Ibiza’s art scene pre-dates the arrival of the hippies, but the two scenes have to some extent coalesced. Away from the concrete package holiday jungles there is a distinctive Ibicenco architecture which was a strong influence on Le Corbusier who visited the island early in his career. The island also has an enduring impact on world, but particularly Spanish, fashion through a group known as Ad Lib based in Ibiza Town. San Rafael has a street with nothing but potters, all producing work which is more art than craft. Elsewhere there are more sculptors and painters than you can shake a brush at.

6. The soul and future of Ibiza

Another link with the hippy past comes in a spiritual form. Ibiza is often described as “the yoga capital of Europe”. It is also not unusual to see Buddhist monks wondering past the quieter beaches as well as lots of New Age events round the full moon and so on. Many of these people try to live an existence which has minimal impact on the earth, recycling and minimising waste. This ecological awareness was strong enough to enable the island in 1999 to get its first left-of-centre government largely because the conservatives wanted to build a golf course in the middle of a national park. Last year, however, the conservatives were returned to power.

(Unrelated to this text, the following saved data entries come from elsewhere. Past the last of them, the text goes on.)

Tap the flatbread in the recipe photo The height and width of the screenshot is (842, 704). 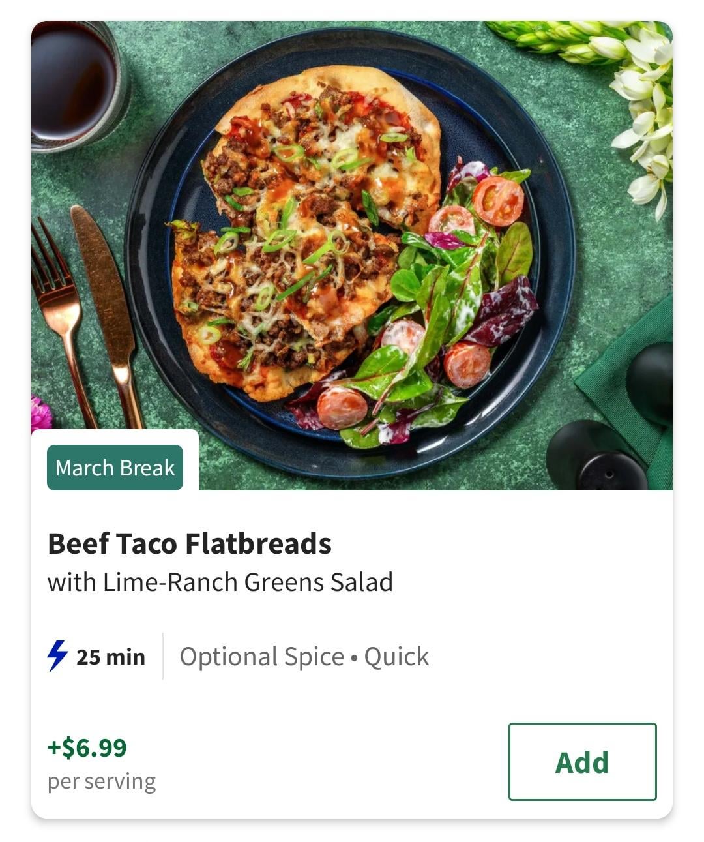click(293, 228)
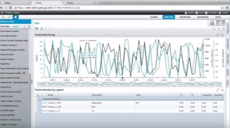Click the edit pencil icon in favorites panel
This screenshot has width=230, height=128.
pyautogui.click(x=25, y=26)
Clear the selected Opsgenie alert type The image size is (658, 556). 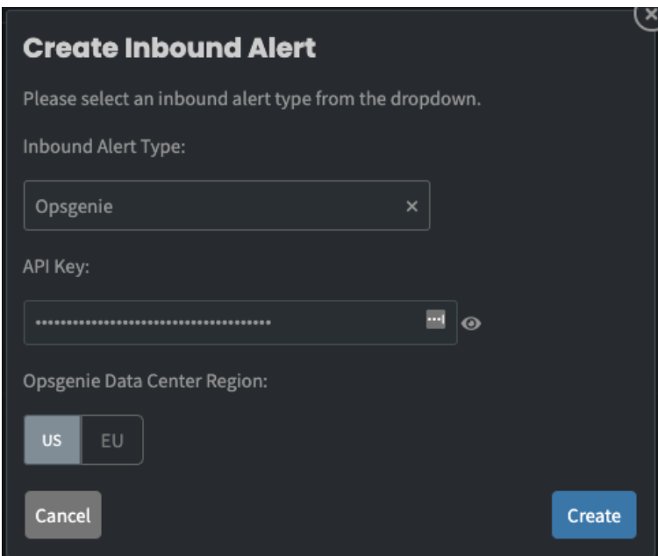click(x=411, y=206)
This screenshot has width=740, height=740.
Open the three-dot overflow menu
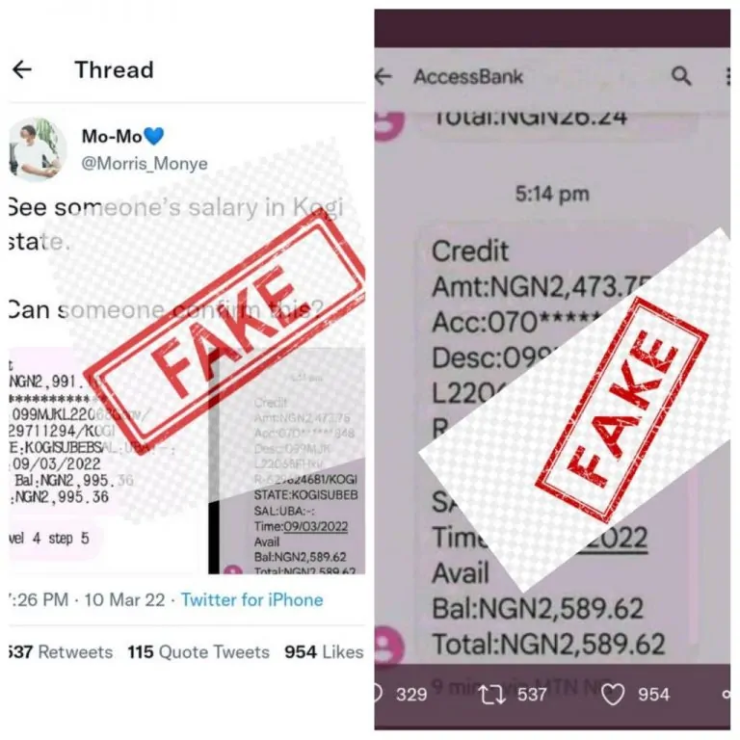pyautogui.click(x=728, y=76)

That division reflects the continuing debate about the future of the island. In 30 years it has gone from rags to riches. The question is: how does it keep that wealth. The conservatives want to build more golf courses and marinas while clamping down on the clubbers, hippies and anybody else who might upset the wealthy tourists they hope will come to those new marinas and golf courses. The clubbers and hippies have an uneasy alliance trying to retain the island’s hedonistic freedom. The hippies, though, are concerned about the rampant commercialism of the dance music scene and its impact on the environment.

It is a debate that will continue.

Wednesday, January 15, 2003

First thoughts about moving to Ibiza

The idea came to me as I sat unshaven in a grubby dressing gown in front of my computer. Rain was running down the windows and it was getting dark.

Although I had not got round to getting dressed, or even cleaning my teeth for that matter, as far as my world was concerned I was sitting in an office shiny, happy and probably in a suit. I can generally make a good impression on the phone.

There is little need for face-to-face communication for the company I run. This is perhaps strange because we are supposed to be in the communications business. Essentially penpusher, the company, is a word factory providing mostly product descriptions, case studies and e-newsletters.

We started it to cash in on the internet wave, reasoning that people would want websites that were well-written to go with their flashy designs. Unfortunately the bubble burst before we could make our millions.

So we ditched the office and went virtual. What that means is that instead of phoning clients from a room with people, you call them from a back bedroom. In practice, nobody knows the difference. You could be anywhere.

So what the hell am I doing in damp, chilly, miserable Britain? A good question.

When most people reach my age – 47 if you must know, although I think I look younger – they have things to tie them down. Kids are the usual reason, or elderly parents.

Despite years of trying and a course of IVF treatment that led to an infection nearly killed my wife, I am not going to be a parent. My mother died eight years ago and my father just before the Queen Mum’s funeral just last year, not that the two events were in any way related.

For a long time it seemed likely that the flexibility of my work would allow me to help him through his last days. In the end that was not necessary thanks to his best mate. It was, perhaps, as straightforward as these things ever can be.

Depression sounds like the easy option. However, maybe I am callous, but I like to think I am being rational. I see the combination of events as an opportunity for a new start.

For children of the middle classes, of which I am one, the death of your parents means a substantial nest egg. In theory I am against inherited wealth, but in practice who would turn down a lump sum to pay off all their debts?